Home batteries were another route to calming evening peaks, but they were expensive, units just about paying back over a 10-year asset lifetime.
This could change for certain applications, notably in new-build housing areas if provision of EV charges is made obligatory.
"Providing enough power for 100% active provision [of charging] is quite difficult. We're learning how many chargers you can put on a circuit using load managing systems to protect incoming supply. Inevitably, however, if you get to 100% in all buildings, you are very often going to have to upgrade supply," McKemey said.
Depending on how far you have to go upstream to reinforce the network, this can be eye-wateringly expensive.
"Home battery costs start to look a lot more interesting when you are faced with upgrading the network. And of course battery costs are falling. So we see that opportunity writ large," he said.
While Pod Point was supportive of the concept of interoperability across chargers, as discussed by the EV Energy Taskforce, it was concerned this could result in stringent specification changes to its hardware, firmware and software.
"We want to make charging as easy as possible. We're not convinced of the need for a grand unified access methodology, and some of our initiatives (such as free charging with Tesco) only work on the basis of people using our own platform," he said. Lose that and you may lose the free charge, he said.

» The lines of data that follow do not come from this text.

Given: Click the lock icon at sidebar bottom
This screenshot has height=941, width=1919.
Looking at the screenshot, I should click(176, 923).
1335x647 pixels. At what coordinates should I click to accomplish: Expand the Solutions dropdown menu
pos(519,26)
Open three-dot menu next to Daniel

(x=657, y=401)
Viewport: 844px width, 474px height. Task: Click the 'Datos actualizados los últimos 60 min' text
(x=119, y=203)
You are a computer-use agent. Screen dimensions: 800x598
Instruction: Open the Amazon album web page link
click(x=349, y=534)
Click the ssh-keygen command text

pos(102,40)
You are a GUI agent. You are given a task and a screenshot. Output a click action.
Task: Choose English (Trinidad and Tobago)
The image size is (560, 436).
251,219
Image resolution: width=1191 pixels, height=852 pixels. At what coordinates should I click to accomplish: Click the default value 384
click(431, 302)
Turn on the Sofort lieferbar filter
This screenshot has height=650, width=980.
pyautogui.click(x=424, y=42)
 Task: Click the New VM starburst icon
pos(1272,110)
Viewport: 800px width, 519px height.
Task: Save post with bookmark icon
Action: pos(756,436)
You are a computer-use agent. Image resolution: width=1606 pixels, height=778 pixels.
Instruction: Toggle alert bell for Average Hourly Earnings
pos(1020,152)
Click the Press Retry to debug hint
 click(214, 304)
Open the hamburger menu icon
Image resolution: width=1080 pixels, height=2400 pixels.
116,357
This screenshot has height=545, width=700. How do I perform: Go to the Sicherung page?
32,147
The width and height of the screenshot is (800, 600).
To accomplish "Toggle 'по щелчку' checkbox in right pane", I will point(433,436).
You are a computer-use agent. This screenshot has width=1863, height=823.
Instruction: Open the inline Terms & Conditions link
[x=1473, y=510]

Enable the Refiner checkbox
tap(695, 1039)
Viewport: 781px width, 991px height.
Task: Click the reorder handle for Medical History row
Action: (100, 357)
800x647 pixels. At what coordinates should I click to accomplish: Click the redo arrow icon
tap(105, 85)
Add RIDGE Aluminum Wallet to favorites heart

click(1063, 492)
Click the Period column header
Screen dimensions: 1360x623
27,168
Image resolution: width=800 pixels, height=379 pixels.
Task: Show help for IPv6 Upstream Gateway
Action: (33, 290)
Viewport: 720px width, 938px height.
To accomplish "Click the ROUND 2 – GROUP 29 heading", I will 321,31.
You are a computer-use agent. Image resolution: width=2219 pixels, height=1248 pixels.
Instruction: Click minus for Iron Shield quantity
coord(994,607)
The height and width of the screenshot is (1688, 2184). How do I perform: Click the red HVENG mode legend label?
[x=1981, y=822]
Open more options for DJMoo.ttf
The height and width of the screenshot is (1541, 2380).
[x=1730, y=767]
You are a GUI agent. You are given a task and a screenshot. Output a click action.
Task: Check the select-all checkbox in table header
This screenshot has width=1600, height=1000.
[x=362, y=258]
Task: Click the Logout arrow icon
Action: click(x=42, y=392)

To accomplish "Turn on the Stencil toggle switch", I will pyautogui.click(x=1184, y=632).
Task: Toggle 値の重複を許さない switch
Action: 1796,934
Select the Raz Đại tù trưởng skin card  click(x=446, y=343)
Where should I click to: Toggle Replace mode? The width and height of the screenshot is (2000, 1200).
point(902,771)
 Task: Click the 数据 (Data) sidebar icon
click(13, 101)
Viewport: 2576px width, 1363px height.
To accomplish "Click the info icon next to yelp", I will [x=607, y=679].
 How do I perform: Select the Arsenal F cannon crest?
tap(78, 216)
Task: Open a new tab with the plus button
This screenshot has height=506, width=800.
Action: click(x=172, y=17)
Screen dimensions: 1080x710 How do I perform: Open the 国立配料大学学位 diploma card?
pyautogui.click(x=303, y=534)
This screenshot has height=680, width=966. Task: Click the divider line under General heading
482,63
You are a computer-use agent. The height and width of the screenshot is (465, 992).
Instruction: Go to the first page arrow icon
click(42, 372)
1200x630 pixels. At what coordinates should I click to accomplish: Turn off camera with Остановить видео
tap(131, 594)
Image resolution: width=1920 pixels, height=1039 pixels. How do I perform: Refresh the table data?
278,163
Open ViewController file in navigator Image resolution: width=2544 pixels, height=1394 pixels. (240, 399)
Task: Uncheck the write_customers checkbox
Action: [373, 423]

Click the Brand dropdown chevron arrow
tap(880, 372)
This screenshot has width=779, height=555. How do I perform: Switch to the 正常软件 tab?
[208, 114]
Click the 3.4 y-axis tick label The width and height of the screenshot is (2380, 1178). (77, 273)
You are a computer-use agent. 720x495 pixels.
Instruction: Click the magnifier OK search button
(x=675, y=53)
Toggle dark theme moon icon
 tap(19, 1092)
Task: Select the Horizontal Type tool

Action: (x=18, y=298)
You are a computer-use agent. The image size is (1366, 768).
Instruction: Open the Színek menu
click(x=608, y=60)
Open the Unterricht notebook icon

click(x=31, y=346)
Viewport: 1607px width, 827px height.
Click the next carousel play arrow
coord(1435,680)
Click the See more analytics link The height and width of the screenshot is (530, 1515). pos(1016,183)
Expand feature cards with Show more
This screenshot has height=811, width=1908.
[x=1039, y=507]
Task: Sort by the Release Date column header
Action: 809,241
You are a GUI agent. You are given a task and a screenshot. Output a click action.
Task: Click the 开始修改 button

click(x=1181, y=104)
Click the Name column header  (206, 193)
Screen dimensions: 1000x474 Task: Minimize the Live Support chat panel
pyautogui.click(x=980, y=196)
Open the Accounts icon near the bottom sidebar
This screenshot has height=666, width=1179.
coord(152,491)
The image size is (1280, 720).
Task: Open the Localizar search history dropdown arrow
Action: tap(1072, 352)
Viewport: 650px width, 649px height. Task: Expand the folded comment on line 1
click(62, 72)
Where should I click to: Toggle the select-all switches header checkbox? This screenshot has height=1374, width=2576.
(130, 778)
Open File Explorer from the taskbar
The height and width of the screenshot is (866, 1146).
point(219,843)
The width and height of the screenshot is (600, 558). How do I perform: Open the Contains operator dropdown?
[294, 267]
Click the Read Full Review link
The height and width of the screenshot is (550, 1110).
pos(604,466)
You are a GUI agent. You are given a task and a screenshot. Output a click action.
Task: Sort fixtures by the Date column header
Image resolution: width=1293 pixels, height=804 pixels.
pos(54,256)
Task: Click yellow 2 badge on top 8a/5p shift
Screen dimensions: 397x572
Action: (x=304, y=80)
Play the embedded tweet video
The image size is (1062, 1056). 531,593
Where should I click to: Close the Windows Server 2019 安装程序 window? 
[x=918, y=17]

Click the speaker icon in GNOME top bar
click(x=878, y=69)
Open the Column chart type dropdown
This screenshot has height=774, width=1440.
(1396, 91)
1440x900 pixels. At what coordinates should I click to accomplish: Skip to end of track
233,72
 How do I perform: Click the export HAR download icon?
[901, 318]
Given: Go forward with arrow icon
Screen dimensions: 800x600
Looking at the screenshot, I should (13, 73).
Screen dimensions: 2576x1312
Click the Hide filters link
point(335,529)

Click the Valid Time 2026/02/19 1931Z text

There was a good compromise. The arrival of contactless cards for rapid charging "essentially can become a very effective ad hoc access methodology, and this is something we are rolling out very soon," McKemey said.
This reduced driver concerns around having multiple charge cards because rapid charging "can be those critical charges you must have to complete your journey," he said.
Adopting a Netherlands -style top-down Elaad system across all charging, however, was probably a step too far, with the costs "outstripping the real benefits," McKemey said.
In the nine years McKemey has worked for Pod Point people have asked him the same two questions: how far do EV's go? And how long do they take to charge?
"Range anxiety is broadly solved now as EVs get towards 200 real world miles," he said.
"The second question on charge time in my view is the wrong question -an internal combustion engine mindset question."
We view cars as mobile objects. They're not - they are stationary objects that occasionally move, he said.
"The idea of driving around and refueling at the same time is not a good system, it's just one that is familiar. A far better system would be to put energy in during the 95%-plus time the car is parked, not during the 5% of time you're trying to get somewhere in it."
Pod Point predicts that in a mature charging eco-system about 60% of charging occurs at home, 30% at work.
Today the workplace fraction is lower but it is a fast growing channel. Beyond that it's the public and commercial realm, split between destination charging (shopping) and high-powered en-route charging, which Pod Point puts at around 3% of all charging.
"We're not saying en-route chargers are irrelevant, we need a mix. But what you will find is that if you get a home charger, and your 200 mile range car is charged up every morning, the number of times you use an en-route charger is far lower than you expected when you made the switch from an ICE car," he said.
"Once the driver gets used to this idea charging becomes a really convenient experience, a top-up model much more like mobile phone charging than refuelling."
McKemey has coined his own paradox: the faster the charger, the longer you spend watching your car being charged. "Detouring to a high powered charger and watching it charge is far less convenient than you think. The beauty of the 7 kW charger is, no-one uses one of those in places they don't want to be," he said.
While expensive, en-route chargers "now need to increase in power as batteries get larger. A 50 kW en-route charge is not good enough for people with 60-100 kWh batteries - a two-hour stop off is not a fast charge."
"That's not to say 50 kW is not an important part of the mix, just that increasingly they are more of a paid-for faster charge at a convenient destination - just like those in our supermarket rollouts," he said.